=== Extrait du document ===

Le référent du Brexit au Parlement européen, Guy Verhofstadt, a pour sa part estimé que c’était « une bonne chose que Theresa May cherche un compromis transpartisan« , ajoutant : « Mieux vaut tard que jamais« . Au sein du Parti travailliste, certains comme le député Ben Bradshaw se méfiaient cependant de l’offre de la Première ministre, estimant qu’il pourrait s’agir d’un « piège » destiné soit à « faire passer l’accord désastreux de Mme May« , soit à tenir le Labour pour responsable de l’échec du Brexit.

Le gouvernement n’a pas exclu de représenter l’accord de divorce conclu fin novembre avec Bruxelles, qui a déjà été rejeté trois fois par les députés, s’il estime avoir les soutiens suffisants. Pour éviter une sortie brutale, plusieurs élus, emmenés par la travailliste Yvette Cooper et le conservateur Oliver Letwin, veulent soumettre au vote des députés mercredi soir une loi destinée à empêcher une sortie sans accord au 12 avril et obtenir un report du Brexit, qui doit mettre fin à 46 ans d’appartenance au bloc européen.

=== Données ===

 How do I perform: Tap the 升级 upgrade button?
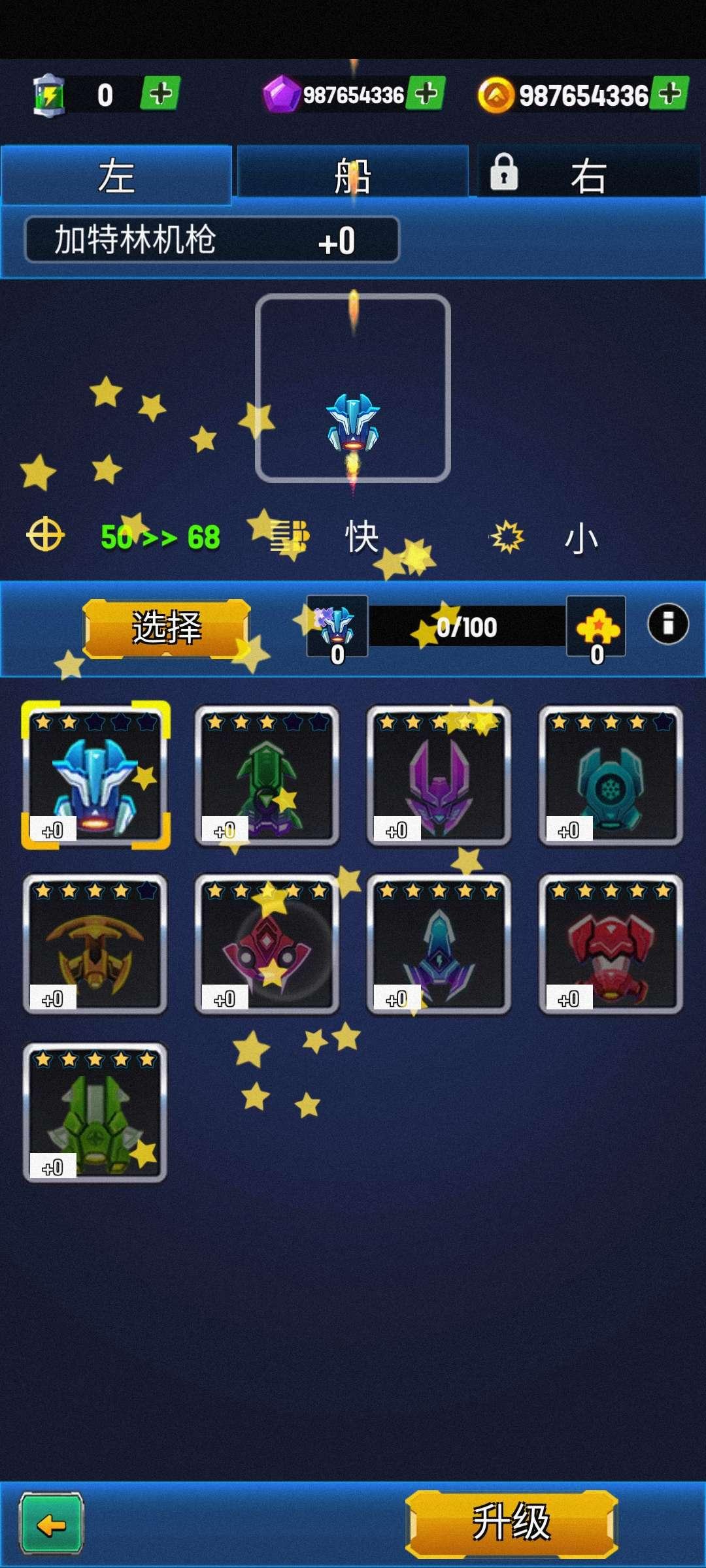click(511, 1522)
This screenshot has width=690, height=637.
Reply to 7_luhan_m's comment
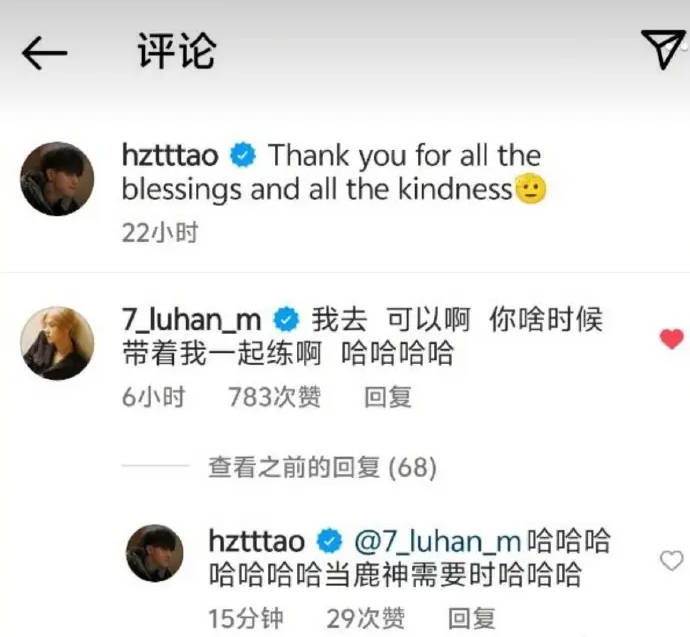(387, 398)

===

■ Énoncé A: Recopiez le passage de l'extrait sur le Brexit compris entre « Le référent du » et « l’échec du Brexit. », ces deux bornes incluses.
■ Énoncé B: Rédigez la suite de l'extrait sur le Brexit en reprenant après sa dernière phrase.

■ Corrigé A:
Le référent du Brexit au Parlement européen, Guy Verhofstadt, a pour sa part estimé que c’était « une bonne chose que Theresa May cherche un compromis transpartisan« , ajoutant : « Mieux vaut tard que jamais« . Au sein du Parti travailliste, certains comme le député Ben Bradshaw se méfiaient cependant de l’offre de la Première ministre, estimant qu’il pourrait s’agir d’un « piège » destiné soit à « faire passer l’accord désastreux de Mme May« , soit à tenir le Labour pour responsable de l’échec du Brexit.

■ Corrigé B:
Alors que ce dernier était censé avoir lieu le 29 mars, les dirigeants européens ont déjà accordé à Londres un sursis, jusqu’au 12 avril. Un nouveau délai devra être approuvé à l’unanimité des 27 autres pays membres de l’UE, qui se réunissent à Bruxelles pour un sommet exceptionnel le 10 avril. Un report au-delà du 22 mai impliquerait que le Royaume-Uni participe aux élections européennes, prévues pour se dérouler du 23 au 26 mai, ce que le gouvernement britannique veut éviter.

Un de ses porte-parole a toutefois reconnu que le Royaume-Uni était susceptible d’entamer les préparatifs en vue de participer au scrutin, quitte à les interrompre en cas de concrétisation du Brexit. Dans ce contexte incertain, le secteur britannique des services (finance, commerce, transports…), qui constitue la locomotive de l’économie britannique, a subi un sévère coup d’arrêt en mars. L’activité dans ce secteur s’y est contractée pour la première fois depuis juillet 2016, soit juste après le référendum de juin qui avait décidé de la sortie de l’UE pour le Brexit.